Weltweit sinken die Aktienkurse, die Inflation steigt und die Notenbanken werden nervös. Was hat sich plötzlich verändert? Und was bedeutet "Stagflation"?

Von Andreas Oswald

Ein Gespenst geht um, nicht nur in Europa. Es ist das Gespenst der Stagflation. Stagflation – das bedeutet stagnierendes Wachstum und steigende Inflation.

„Es ist nicht wie in den 70er Jahren, aber es ist eine neue Stagflation“, sagte Chef-Investmentstrategin Seema Sha von Principal Global Investors der „Financial Times“, die das Thema Stagflation am Freitag aufbrachte.

Anfang der 70er Jahre des vergangenen Jahrhunderts gab es den Ölschock, der eine Inflationsspirale einleitete und das Wachstum erstickte. Damals wurde der Begriff „Stagflation“ geprägt. Die Inflation wurde in vielen Ländern zweistellig, die Leitzinsen mussten deutlich angehoben werden, die Arbeitslosigkeit stieg, der Konsum sank.

In dieser Woche stieg der Ölpreis auf über 80 Dollar. Und die großen Notenbanken der Welt schicken sich an, die Leitzinsen früher zu erhöhen, als das bisher erwartet wurde. Das würde das Wachstum gefährden.

Wiederholt sich die Geschichte? Hoffentlich nicht als Farce.

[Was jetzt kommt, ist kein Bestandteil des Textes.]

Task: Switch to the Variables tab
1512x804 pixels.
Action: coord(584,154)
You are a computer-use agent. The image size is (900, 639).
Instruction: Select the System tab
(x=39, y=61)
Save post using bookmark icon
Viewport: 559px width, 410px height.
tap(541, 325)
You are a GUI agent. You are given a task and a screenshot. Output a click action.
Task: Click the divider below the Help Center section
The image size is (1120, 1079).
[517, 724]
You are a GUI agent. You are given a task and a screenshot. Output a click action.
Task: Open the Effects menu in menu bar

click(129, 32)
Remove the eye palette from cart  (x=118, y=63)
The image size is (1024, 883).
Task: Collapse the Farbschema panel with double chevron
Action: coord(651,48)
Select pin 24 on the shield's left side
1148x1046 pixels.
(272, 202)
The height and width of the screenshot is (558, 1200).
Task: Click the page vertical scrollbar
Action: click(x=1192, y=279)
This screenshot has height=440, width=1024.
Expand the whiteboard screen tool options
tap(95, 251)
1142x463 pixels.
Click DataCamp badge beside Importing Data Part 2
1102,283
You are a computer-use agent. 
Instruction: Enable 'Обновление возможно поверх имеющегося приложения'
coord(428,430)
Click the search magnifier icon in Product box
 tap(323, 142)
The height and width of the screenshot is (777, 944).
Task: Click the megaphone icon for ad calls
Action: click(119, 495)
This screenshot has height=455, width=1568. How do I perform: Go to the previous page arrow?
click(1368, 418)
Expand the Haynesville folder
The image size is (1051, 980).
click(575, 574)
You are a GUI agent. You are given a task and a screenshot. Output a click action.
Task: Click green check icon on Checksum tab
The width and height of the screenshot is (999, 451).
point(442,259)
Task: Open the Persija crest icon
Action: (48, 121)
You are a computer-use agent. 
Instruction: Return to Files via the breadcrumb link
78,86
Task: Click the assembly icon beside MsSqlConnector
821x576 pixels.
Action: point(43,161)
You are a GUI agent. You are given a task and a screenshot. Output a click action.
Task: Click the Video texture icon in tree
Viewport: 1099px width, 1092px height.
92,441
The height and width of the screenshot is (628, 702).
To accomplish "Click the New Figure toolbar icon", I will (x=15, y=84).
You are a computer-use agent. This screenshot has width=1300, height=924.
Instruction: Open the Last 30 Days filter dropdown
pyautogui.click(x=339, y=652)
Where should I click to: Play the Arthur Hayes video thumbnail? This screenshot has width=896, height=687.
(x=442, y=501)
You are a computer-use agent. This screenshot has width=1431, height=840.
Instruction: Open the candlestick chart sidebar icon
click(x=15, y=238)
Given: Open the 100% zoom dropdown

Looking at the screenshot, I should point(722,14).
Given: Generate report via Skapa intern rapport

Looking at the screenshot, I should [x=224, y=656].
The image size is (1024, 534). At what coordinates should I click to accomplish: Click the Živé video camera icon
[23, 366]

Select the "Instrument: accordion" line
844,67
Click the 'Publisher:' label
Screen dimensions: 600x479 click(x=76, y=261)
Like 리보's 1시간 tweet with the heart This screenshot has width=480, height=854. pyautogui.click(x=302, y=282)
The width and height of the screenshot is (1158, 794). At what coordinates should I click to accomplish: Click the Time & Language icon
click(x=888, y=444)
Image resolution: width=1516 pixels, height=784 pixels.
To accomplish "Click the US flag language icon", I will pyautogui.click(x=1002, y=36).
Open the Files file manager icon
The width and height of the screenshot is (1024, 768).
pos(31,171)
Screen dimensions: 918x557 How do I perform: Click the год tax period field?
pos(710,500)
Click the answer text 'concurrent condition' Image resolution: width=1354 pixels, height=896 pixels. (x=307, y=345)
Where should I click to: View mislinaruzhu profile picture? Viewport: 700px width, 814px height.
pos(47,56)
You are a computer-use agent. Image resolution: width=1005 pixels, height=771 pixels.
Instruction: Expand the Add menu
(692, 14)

Jochen Stanzl, Chef-Marktanalyst des Brokers CMC Markets, bläst ins gleiche Horn. Er erklärte am Freitag in einer Mitteilung an Investoren: „Fundamental hat sich das positive Börsenbild in den vergangenen Wochen deutlich verschlechtert. Der geldpolitische Geleitschutz der Börsen durch die Notenbanken könnte zeitnah wegfallen, während die Wachstumsfantasie nach der Krise im Keim der weltweiten Störung der Lieferketten und Rohstoffknappheit zu ersticken droht.“

Was genau hat sich in den letzten Tagen plötzlich geändert?

Die Aktienmärkte sind seit Mitte August von ihrem Allzeithoch kontinuierlich gefallen. Zwar gab es immer wieder Zwischenerholungen, aber seit fünf Tagen ging es immer nur nach unten. Das gilt für alle maßgeblichen Aktienindizes der Welt. Der Dax fiel am Freitag unter die Marke von 15.000 Punkten, bevor er sich wieder leicht erholte.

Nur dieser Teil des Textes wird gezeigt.